=== Testo del documento ===
Il card. Newman entusiasta della Milano cattolica. Quant'acqua è passata nei navigli...

Chiesa di S. Marco, Brera, Milano
di Inos Biffi

Newman soggiornò a Milano, insieme con Ambrose St. John, durante il suo viaggio verso Roma. Arrivò il 20 settembre del 1846 dal passo del Sempione, in tempo per la messa in duomo: più volte egli registra nel suo diario di aver sentito messa in duomo o presso la tomba di san Carlo. Il 18 ottobre, festa della Dedicazione della Cattedrale, annoterà d'aver preso parte alla "Messa solenne in Duomo, dove si tiene una grande funzione con indulgenza plenaria" e di aver visitato "alla sera l'oratorio di san Carlo"; lo stesso giorno farà sapere: "Siamo appena tornati dal Duomo dove c'è stata una grande funzione, compresa la solenne Messa pontificale nella celebrazione della dedicazione della chiesa di san Carlo. La giornata è molto piovosa, ma l'area della chiesa era gremita da cima a fondo". Subito il 21 settembre Newman visita la basilica di sant'Ambrogio. Il 23 settembre, dopo una prima disagiata sistemazione presso un non confortevole hotel Garni, si trasferirà presso san Fedele, e vivrà in cordiale fraternità con due sacerdoti milanesi: don Giacomo Vitali e don Giovanni Ghianda, e sarà anche commensale del prevosto di San Fedele, Giulio Ratti.
=== Materiali dell'esercizio ===
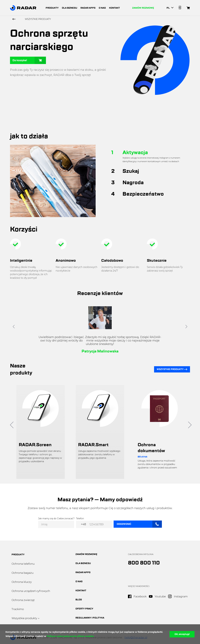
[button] (13, 326)
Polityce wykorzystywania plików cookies (70, 636)
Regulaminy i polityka (90, 618)
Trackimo (18, 609)
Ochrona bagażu (22, 573)
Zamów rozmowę (143, 8)
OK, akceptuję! (182, 634)
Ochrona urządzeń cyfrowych (31, 591)
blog (79, 600)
===
*Consegna A:*
Elenca, nell'ordine in cui compaiono, tutte le date con giorno e mese citate nel testo su Newman a Milano.
*Consegna B:*
Scala le voci del dataset riscrivendone tutte le righe, testi delle voci compresi, con ogni coordinata delle risposte moltiplicata per 2,55 e arrotondata all'intero, con le metà arrotondate per eccesso. Escludi l'immagine dalla risposta.

*Risposta completa A:*
20 settembre del 1846
18 ottobre
21 settembre
23 settembre

*Risposta completa B:*
[button] (33, 831)
Polityce wykorzystywania plików cookies (179, 1622)
Regulaminy i polityka (230, 1576)
Trackimo (46, 1553)
Ochrona bagażu (56, 1461)
Zamów rozmowę (365, 20)
OK, akceptuję! (464, 1617)
Ochrona urządzeń cyfrowych (79, 1507)
blog (201, 1530)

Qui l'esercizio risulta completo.